* _EXERCISE DESCRIPTION_
Format the lines of the records as a numbered list, leaving out any blank lines, beginning at the line containing "Click the Accounts profile icon" and continuing to the end of the records.

(Data entries)
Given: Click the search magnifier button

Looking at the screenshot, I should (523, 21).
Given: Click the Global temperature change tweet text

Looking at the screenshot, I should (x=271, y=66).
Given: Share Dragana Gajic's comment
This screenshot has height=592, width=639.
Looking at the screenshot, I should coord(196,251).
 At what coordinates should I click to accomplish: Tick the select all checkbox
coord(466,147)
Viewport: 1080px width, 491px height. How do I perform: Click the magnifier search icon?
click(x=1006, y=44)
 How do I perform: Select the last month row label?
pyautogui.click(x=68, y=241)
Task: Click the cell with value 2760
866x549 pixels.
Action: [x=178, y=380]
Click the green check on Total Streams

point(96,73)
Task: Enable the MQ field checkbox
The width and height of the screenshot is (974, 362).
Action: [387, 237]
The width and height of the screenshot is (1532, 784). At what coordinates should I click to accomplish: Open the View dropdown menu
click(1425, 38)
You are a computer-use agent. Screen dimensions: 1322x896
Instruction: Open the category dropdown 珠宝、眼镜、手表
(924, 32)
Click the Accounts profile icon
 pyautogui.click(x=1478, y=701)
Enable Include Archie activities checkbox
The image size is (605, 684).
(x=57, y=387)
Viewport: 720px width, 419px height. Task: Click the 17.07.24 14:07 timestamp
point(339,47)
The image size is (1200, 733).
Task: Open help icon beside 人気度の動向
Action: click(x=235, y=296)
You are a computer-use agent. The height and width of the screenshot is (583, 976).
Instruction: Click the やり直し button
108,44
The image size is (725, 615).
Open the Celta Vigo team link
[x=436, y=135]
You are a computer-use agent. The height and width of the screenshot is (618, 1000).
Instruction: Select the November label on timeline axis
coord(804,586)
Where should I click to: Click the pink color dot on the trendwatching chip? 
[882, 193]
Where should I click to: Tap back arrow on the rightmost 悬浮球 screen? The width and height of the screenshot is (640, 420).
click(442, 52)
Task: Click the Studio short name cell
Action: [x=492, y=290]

* _ANSWER FOR THE TASK_
1. Click the Accounts profile icon
2.  pyautogui.click(x=1478, y=701)
3. Enable Include Archie activities checkbox
4. The image size is (605, 684).
5. (x=57, y=387)
6. Viewport: 720px width, 419px height. Task: Click the 17.07.24 14:07 timestamp
7. point(339,47)
8. The image size is (1200, 733).
9. Task: Open help icon beside 人気度の動向
10. Action: click(x=235, y=296)
11. You are a computer-use agent. The height and width of the screenshot is (583, 976).
12. Instruction: Click the やり直し button
13. 108,44
14. The image size is (725, 615).
15. Open the Celta Vigo team link
16. [x=436, y=135]
17. You are a computer-use agent. The height and width of the screenshot is (618, 1000).
18. Instruction: Select the November label on timeline axis
19. coord(804,586)
20. Where should I click to: Click the pink color dot on the trendwatching chip? 
21. [882, 193]
22. Where should I click to: Tap back arrow on the rightmost 悬浮球 screen? The width and height of the screenshot is (640, 420).
23. click(442, 52)
24. Task: Click the Studio short name cell
25. Action: [x=492, y=290]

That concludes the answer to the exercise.